ÇEVRE - 23 Kasım 2017 Perşembe 12:56

Keşan’da hava kirliliği hassas noktada

A
A
A
Keşan’da hava kirliliği hassas noktada

Hava kirliliği ile geçtiğimiz yıllarda gündemden düşmeyen Edirne’nin Keşan ilçesi bu yıl da aynı sorun ile karşı karşıya kaldı.

Hava kirliliği ile geçtiğimiz yıllarda gündemden düşmeyen Edirne’nin Keşan ilçesi bu yıl da aynı sorun ile karşı karşıya kaldı.


Havası en kirli ilçe olarak bilinen Keşan’da hava kirliliği yine uyarı veriyor. Havaların soğumasıyla birlikte Keşan’da hava kirliliği hissedilir duruma geldi. Kirli hava, özellikle akşam saatlerinde rahatsız edici düzeye ulaşıyor.


Çevre ve Şehircilik Bakanlığı Hava Kalitesi İzleme İstasyonları web sitesindeki Coğrafi Bilgi Haritasında Keşan, hava kirliliği açısından "hassas" anlamını taşıyan "turuncu" ikon ile işaretlendi. Hava kirliliği değeri zaman zaman 40 g/m olarak kayıtlara geçerken, hava kirliliği sınırının AB üyesi ülkelerde 50 g/m olduğuna dikkat çekildi. Web sitesindeki istasyon bilgisinde havadaki kükürt oranının bazı dönemde 775 g/m oranına kadar yükseldiği görülüyor.
============
> **Yapılacak İşler**:
**a)** Keşan'daki hava kirliliği haberinde "Havası en kirli ilçe olarak bilinen" sözleriyle başlayan paragrafı, temel bilgilerini koruyarak madde listesi biçiminde yeniden yazın.
**b)** Aşağıdaki satırlardan "sidebar" dizesini içerenlerin tamamını çekip çıkarın.

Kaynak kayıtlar
============
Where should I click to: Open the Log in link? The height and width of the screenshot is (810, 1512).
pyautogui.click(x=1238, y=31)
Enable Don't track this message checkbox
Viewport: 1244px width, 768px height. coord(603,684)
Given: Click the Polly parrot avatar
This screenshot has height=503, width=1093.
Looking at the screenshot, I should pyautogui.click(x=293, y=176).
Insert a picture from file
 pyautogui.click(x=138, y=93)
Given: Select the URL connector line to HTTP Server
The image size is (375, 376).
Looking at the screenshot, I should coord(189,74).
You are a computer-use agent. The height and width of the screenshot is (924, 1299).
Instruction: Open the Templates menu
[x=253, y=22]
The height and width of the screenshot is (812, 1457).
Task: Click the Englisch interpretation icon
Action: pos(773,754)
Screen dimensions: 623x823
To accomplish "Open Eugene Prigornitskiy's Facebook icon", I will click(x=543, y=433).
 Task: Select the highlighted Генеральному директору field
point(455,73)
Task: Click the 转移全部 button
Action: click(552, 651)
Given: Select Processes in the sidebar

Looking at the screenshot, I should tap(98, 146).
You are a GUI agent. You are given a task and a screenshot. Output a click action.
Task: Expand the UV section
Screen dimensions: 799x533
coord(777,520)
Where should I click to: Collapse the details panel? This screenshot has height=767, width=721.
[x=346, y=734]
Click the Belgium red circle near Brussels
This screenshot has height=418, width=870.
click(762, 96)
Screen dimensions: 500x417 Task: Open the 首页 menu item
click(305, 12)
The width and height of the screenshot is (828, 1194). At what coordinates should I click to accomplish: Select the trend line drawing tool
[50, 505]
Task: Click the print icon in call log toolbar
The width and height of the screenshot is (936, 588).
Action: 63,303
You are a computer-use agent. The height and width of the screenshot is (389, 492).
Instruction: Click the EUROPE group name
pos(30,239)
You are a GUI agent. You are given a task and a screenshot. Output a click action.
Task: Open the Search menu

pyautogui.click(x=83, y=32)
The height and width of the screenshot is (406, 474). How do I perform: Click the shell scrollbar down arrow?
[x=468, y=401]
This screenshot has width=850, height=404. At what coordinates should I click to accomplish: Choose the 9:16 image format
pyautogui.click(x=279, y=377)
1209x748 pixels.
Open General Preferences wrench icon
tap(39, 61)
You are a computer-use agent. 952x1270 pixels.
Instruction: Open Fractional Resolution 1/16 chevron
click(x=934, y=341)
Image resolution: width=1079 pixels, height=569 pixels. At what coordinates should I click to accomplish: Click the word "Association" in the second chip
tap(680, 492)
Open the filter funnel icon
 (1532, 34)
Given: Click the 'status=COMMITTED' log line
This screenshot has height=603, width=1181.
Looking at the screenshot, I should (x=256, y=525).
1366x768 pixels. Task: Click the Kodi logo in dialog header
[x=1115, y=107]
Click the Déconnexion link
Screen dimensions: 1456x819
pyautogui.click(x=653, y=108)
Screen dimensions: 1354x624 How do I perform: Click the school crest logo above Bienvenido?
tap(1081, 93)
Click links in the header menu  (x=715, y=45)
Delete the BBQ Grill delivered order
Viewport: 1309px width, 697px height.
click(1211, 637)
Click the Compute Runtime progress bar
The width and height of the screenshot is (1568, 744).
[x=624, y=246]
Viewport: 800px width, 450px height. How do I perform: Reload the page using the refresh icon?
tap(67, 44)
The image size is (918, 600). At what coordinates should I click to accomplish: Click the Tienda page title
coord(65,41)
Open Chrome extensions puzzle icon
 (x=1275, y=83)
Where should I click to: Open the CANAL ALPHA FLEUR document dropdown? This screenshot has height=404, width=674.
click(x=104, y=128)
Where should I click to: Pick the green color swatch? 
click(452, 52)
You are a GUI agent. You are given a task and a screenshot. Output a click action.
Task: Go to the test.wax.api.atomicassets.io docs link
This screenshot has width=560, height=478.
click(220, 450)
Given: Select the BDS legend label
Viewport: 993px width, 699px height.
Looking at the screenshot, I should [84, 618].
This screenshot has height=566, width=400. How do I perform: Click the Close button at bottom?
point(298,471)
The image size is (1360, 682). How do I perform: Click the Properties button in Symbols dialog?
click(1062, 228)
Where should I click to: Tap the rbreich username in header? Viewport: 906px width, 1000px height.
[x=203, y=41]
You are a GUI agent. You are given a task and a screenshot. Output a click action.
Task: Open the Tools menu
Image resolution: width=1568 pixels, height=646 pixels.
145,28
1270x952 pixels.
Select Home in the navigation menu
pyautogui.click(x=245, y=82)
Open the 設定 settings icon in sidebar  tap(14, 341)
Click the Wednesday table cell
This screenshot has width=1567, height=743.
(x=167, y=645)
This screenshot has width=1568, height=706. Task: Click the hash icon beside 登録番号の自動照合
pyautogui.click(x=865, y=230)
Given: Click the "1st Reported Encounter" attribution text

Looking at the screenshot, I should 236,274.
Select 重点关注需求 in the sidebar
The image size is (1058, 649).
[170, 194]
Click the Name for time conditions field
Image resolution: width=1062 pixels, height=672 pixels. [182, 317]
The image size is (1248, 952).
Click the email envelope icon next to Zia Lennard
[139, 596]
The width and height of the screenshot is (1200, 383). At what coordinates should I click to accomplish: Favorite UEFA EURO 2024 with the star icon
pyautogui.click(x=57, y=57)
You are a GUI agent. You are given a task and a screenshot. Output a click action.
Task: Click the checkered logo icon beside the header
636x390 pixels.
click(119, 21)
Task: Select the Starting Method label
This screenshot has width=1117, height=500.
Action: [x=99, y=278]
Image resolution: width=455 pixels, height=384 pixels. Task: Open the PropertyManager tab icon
============
> **Yanıt Listesi**:
**a)**
- Havası en kirli ilçe olarak bilinen Keşan'da hava kirliliği yine uyarı veriyor.
- Havaların soğumasıyla kirlilik hissedilir hale geldi.
- Kirli hava özellikle akşam saatlerinde rahatsız edici düzeye ulaşıyor.

**b)**
Given: Select Processes in the sidebar
Open the 設定 settings icon in sidebar  tap(14, 341)
Select 重点关注需求 in the sidebar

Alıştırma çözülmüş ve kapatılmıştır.